Okay, this seems to work perfectly. However, notice that we asked K-means to find three clusters which happens to be the true number of clusters in our dataset. What would happen if we had asked K-means to find a larger number of clusters, say 5? Here it is:

model5 = KMeans(n_clusters=5, n_init='auto').fit(data)

labels = model5.predict(data)

fig, ax = plt.subplots()
plt.scatter(data[:, 0], data[:, 1], c=labels)
ax.set_xlabel('$x_1$')
ax.set_ylabel('$x_2$')
sns.despine(trim=True);
../_images/70ed5394c6ad9535615d7cc139b5ecb65b5b5681b9252694261e125373e52509.svg

Questions#

  • We saw what happens when you ask K-means to find more clusters than there exist. What would happen if you asked it to find fewer clusters? Try \(K=1\) and \(K=2\) in the code block immediately above. What do you observe? Can choose between \(K=1, 2,\) or \(3\)?

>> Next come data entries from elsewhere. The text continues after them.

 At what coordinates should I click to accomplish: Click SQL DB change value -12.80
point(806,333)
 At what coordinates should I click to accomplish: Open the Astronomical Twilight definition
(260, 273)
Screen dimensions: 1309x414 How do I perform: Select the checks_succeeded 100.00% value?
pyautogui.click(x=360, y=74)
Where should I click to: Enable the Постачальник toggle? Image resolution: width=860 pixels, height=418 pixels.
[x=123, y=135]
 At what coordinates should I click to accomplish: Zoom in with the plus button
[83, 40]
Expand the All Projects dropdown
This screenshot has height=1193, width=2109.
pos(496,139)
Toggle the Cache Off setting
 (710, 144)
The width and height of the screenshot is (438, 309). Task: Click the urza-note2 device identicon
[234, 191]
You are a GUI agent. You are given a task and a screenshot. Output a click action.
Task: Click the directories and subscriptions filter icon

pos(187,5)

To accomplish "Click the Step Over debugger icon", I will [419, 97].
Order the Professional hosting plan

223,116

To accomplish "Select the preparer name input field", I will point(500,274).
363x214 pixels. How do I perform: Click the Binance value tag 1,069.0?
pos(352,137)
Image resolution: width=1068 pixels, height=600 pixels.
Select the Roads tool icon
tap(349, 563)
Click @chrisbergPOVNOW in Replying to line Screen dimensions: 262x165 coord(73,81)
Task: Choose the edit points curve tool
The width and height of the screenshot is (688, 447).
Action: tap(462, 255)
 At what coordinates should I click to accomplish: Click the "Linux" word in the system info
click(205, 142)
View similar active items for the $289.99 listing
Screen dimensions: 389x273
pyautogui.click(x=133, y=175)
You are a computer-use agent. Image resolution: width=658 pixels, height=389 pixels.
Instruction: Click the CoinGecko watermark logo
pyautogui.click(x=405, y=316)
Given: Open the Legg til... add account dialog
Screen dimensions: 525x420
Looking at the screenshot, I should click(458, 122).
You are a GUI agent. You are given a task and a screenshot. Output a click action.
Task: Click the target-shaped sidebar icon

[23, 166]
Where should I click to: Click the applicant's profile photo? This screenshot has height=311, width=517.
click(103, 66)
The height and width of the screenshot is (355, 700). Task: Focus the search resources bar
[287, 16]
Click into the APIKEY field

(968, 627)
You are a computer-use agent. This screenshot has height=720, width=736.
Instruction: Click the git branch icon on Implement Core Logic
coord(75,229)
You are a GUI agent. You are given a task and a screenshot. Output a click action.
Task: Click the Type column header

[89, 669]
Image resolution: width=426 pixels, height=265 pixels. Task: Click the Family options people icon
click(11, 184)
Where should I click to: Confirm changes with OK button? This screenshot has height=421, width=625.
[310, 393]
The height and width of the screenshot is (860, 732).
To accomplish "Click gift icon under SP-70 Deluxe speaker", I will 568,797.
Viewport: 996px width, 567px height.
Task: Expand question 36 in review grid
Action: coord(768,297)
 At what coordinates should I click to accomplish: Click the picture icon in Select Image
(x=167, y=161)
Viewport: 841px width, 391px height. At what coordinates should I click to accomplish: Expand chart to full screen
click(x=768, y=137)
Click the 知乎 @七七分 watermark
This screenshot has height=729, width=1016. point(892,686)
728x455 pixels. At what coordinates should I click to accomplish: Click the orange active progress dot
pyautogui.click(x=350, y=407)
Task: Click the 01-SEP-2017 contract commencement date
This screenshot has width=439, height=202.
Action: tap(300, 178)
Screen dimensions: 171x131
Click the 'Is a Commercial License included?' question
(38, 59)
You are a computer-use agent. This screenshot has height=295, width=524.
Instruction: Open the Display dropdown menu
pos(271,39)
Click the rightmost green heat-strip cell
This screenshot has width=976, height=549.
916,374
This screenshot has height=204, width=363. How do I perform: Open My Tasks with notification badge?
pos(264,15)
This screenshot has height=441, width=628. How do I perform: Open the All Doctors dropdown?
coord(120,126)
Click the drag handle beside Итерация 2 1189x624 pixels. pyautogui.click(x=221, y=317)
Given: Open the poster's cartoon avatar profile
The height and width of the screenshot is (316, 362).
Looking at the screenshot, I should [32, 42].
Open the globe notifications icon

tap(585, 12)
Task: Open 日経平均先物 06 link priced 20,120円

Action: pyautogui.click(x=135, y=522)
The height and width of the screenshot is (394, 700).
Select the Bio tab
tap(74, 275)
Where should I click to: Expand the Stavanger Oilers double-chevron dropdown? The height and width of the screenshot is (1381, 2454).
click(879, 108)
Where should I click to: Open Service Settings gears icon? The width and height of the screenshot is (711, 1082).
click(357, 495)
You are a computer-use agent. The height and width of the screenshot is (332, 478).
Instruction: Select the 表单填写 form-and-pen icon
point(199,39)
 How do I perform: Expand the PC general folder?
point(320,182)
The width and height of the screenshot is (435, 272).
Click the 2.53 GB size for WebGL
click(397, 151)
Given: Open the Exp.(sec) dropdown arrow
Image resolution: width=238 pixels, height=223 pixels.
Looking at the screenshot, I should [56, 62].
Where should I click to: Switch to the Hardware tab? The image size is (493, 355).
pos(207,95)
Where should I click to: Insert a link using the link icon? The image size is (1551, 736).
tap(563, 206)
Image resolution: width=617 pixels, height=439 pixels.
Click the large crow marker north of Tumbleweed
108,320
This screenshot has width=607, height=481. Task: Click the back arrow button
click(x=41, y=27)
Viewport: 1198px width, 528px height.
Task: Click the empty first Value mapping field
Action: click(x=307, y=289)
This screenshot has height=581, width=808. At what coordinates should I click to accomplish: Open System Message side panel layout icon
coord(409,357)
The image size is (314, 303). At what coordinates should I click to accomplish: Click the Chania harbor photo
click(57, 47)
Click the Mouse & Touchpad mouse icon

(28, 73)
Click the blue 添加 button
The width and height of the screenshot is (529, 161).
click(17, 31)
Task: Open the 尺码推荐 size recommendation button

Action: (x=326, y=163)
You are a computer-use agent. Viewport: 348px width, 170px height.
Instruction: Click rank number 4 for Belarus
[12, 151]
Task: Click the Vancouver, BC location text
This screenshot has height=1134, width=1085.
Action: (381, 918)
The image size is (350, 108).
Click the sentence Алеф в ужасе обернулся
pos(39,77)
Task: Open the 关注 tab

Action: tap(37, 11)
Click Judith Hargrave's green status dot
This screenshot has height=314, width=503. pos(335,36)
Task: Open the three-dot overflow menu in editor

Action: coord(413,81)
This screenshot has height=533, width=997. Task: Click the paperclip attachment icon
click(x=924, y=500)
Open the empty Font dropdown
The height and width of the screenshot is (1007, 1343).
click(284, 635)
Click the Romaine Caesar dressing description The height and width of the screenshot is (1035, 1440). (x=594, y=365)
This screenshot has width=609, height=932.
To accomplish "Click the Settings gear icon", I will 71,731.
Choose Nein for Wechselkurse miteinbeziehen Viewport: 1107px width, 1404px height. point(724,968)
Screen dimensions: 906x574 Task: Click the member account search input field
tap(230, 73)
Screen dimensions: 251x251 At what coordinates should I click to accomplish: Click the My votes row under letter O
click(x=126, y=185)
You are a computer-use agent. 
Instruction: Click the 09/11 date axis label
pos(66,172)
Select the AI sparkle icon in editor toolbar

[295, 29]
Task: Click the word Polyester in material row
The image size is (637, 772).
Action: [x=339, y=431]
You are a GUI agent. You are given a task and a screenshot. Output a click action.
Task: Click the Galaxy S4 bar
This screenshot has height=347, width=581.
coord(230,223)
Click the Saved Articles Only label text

  • Rerun the entire example from the first code block, but set the number of true clusters to 6 this time. Investigate what happens when you try to fit K-means with a minimal number of clusters, what happens when you pick \(K\) to be around 6, and what happens when you pick a very big \(K\), say 10.